Although Maloney had not been an applicant, Gov. Ben Hooper chose him to become adjutant general of the Tennessee National Guard in 1911. During Gen. Maloney’s four years as AG, he reorganized the guard and gave it a sound structure.
Periodically, he also engaged in general contracting and railroad engineering with the John A. Kreis Construction Co. Later, he worked with the Benson Winch Co. where his military experience facilitated their rapid growth. During his long career, he would also serve as commissioner of highways for Knox County; become the first chair of the Knox County Planning Commission (organized in 1940), and served on the Knoxville Housing Authority.

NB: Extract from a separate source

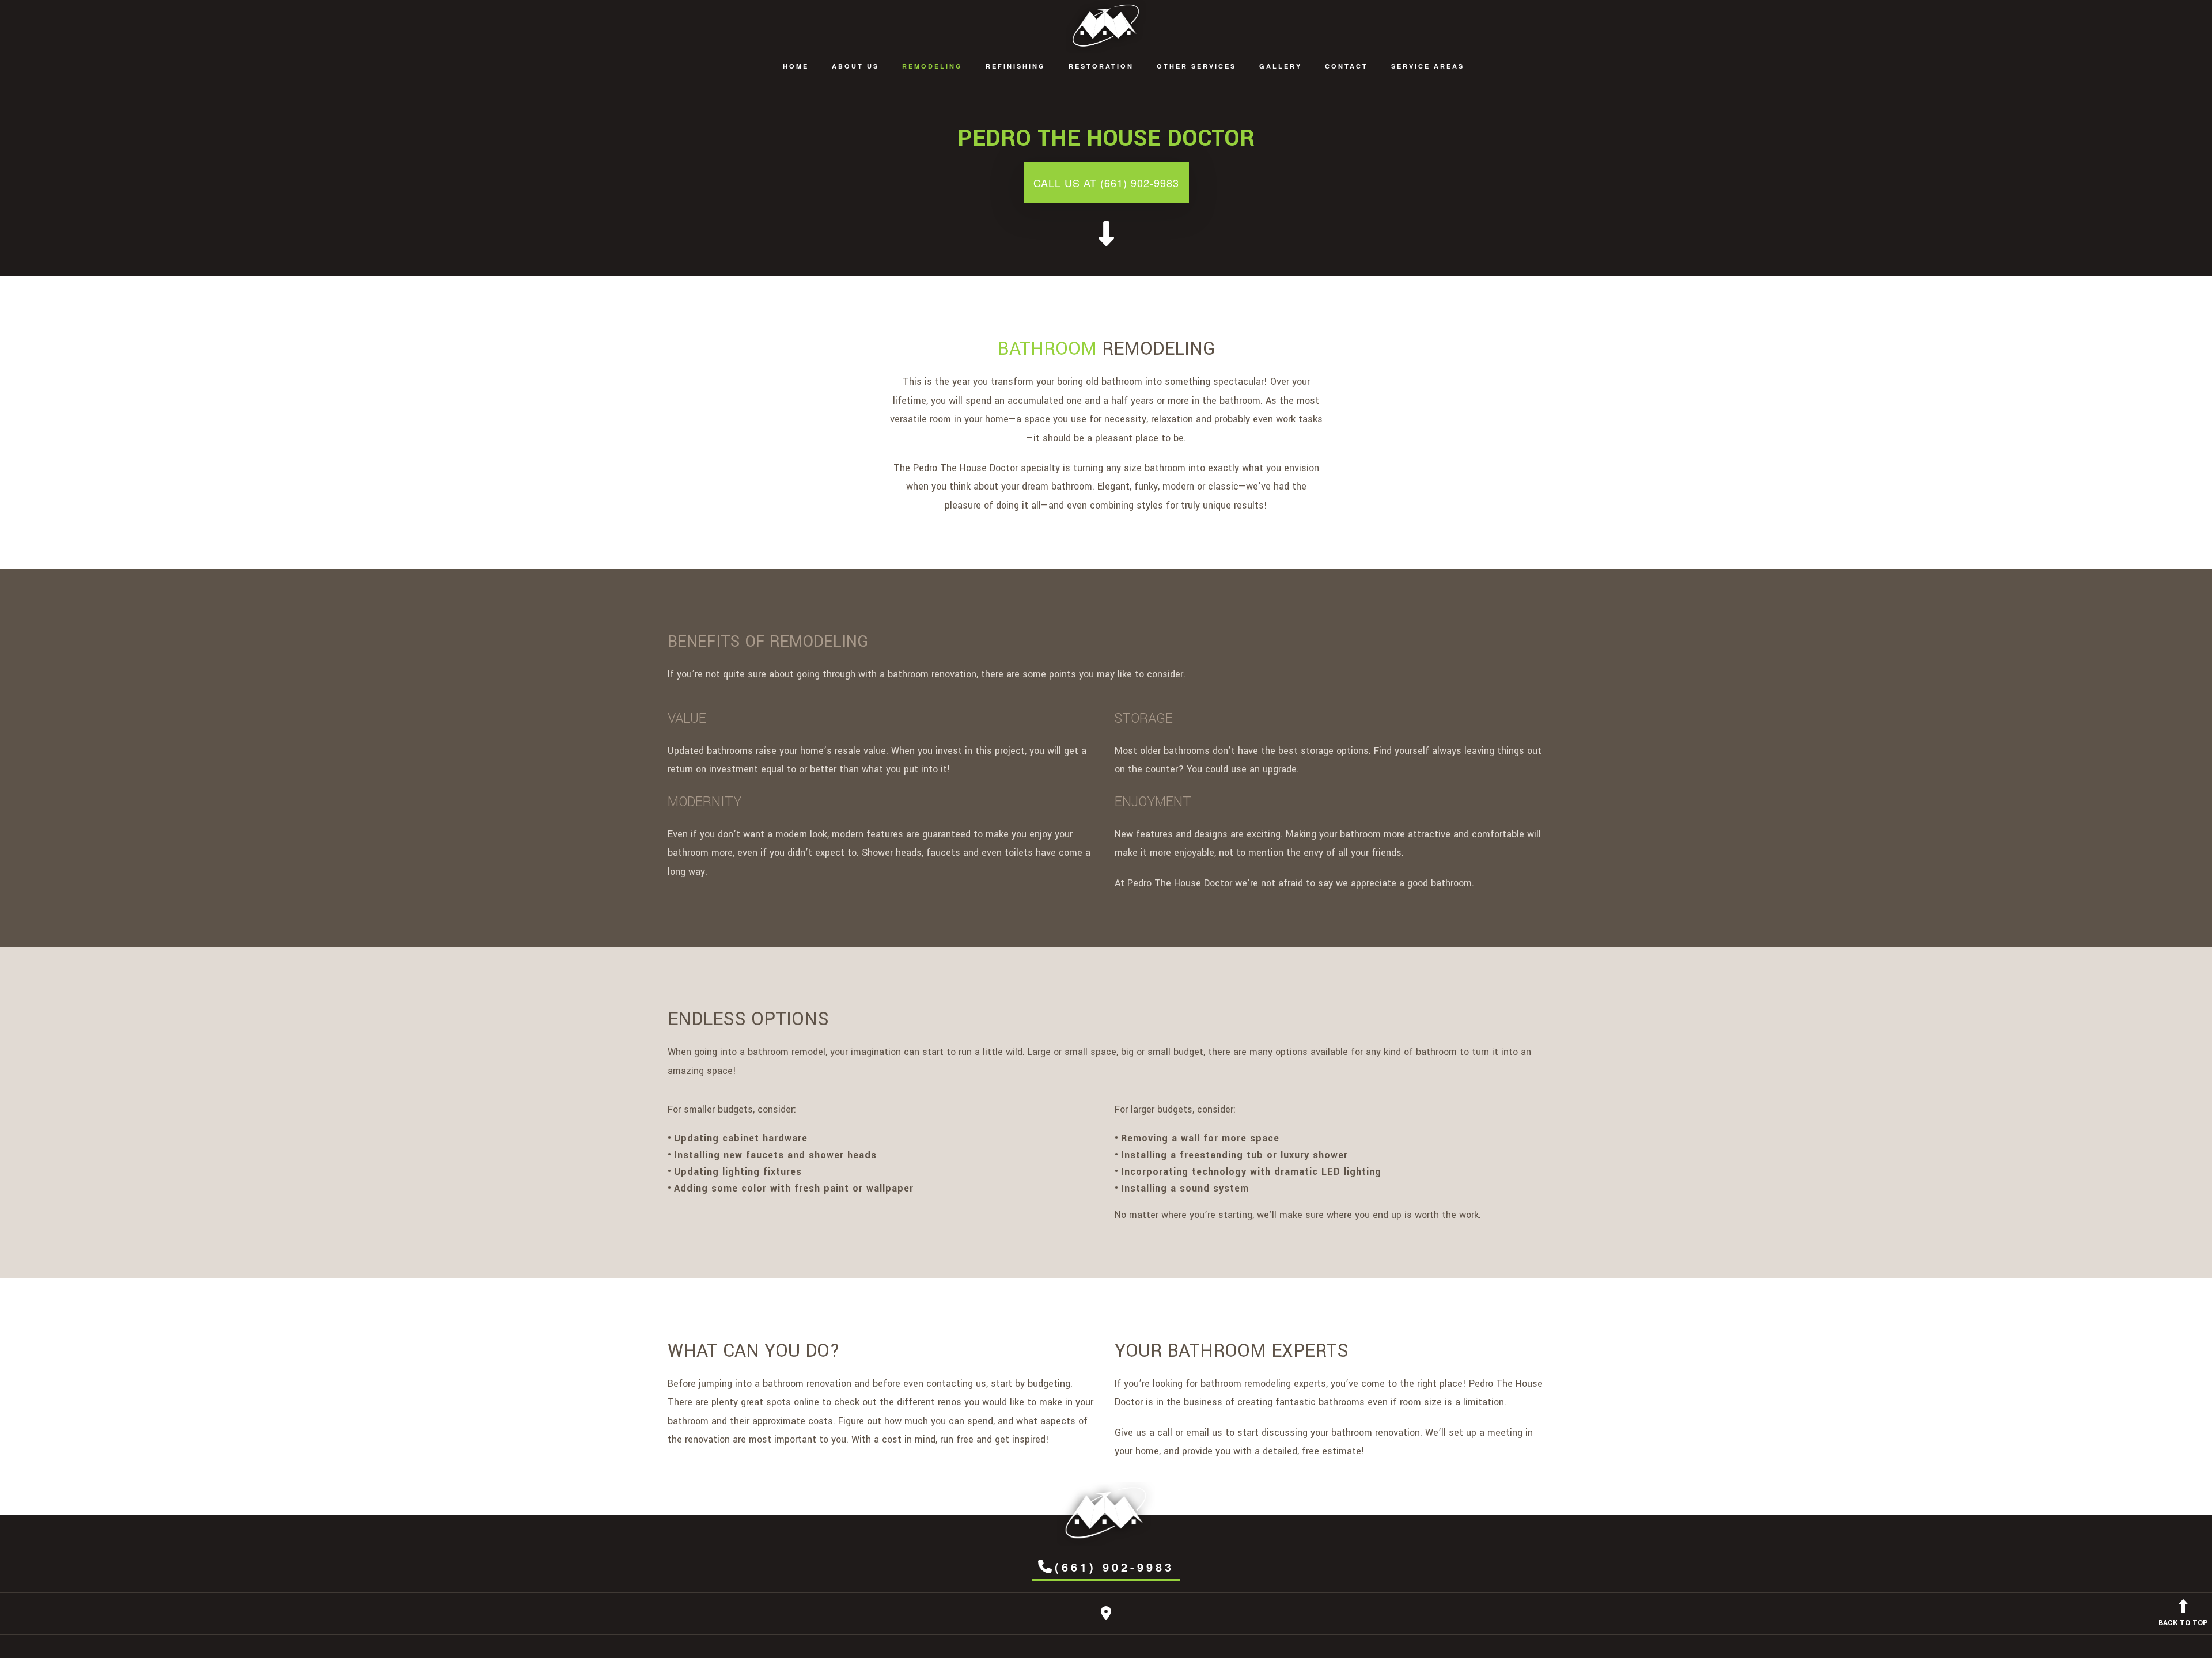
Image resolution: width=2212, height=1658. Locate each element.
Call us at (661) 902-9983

When the Great Smoky Mountains Conservation Association was formed, Maloney became one of the original members. The board first met on Dec. 21, 1923, with a board of directors that included: Forrest Andrews, Carlos C. Campbell, Col. David Chapman, Willis P. Davis, Paul Fink, Russell W. Hanlon, Gen. Frank Maloney and I.W. Rawlings.
Arno B. Cammerer, associate director of the National Park Service, was charged with establishing the boundaries for the Great Smoky Mountains National Park. Gen. Maloney was doubly qualified to become his chief assistant in the project. He had lengthy experience as a civil engineer with a particular expertise in topography and map-making and he had an intimate knowledge of the Smokies where he had often hiked and camped since he was 17 years old.
By 1926, Maloney had prepared a composite map of the park’s proposed 704,000 acres. This map, dubbed the “Cammerer Map” or the “Red Line Map,” was used throughout the lengthy negotiations with the State of North Carolina, the State of Tennessee and the U.S. Congress.
Having just returned from yet another mission to Washington on behalf of the park, Gen. Frank D. Maloney passed away suddenly on March 7, 1952. A confirmed bachelor, he was survived by his sister and his three brothers. He is buried in the family plat at Highland Memorial Cemetery. His grave stone reads: “Frank Maloney, Army Officer, Engineer, Adjutant General (Tenn.) 1911-1915, Leader in the Establishment of the Great Smoky Mountains National Park.”
His contributions to the establishment of the park were recognized when the Maloney Point Overlook on the Little River Road near Fighting Creek Gap was named for him. Significantly, longtime Gibbs Drive resident Carlos Campbell was also honored with the naming of the Campbell Overlook four miles south of Gatlinburg on US-441.
Nearly 100 years later, the historic Gibbs-Maloney Addition remains a stellar example of a real estate development conducive to living the American dream in a compatible neighborhood.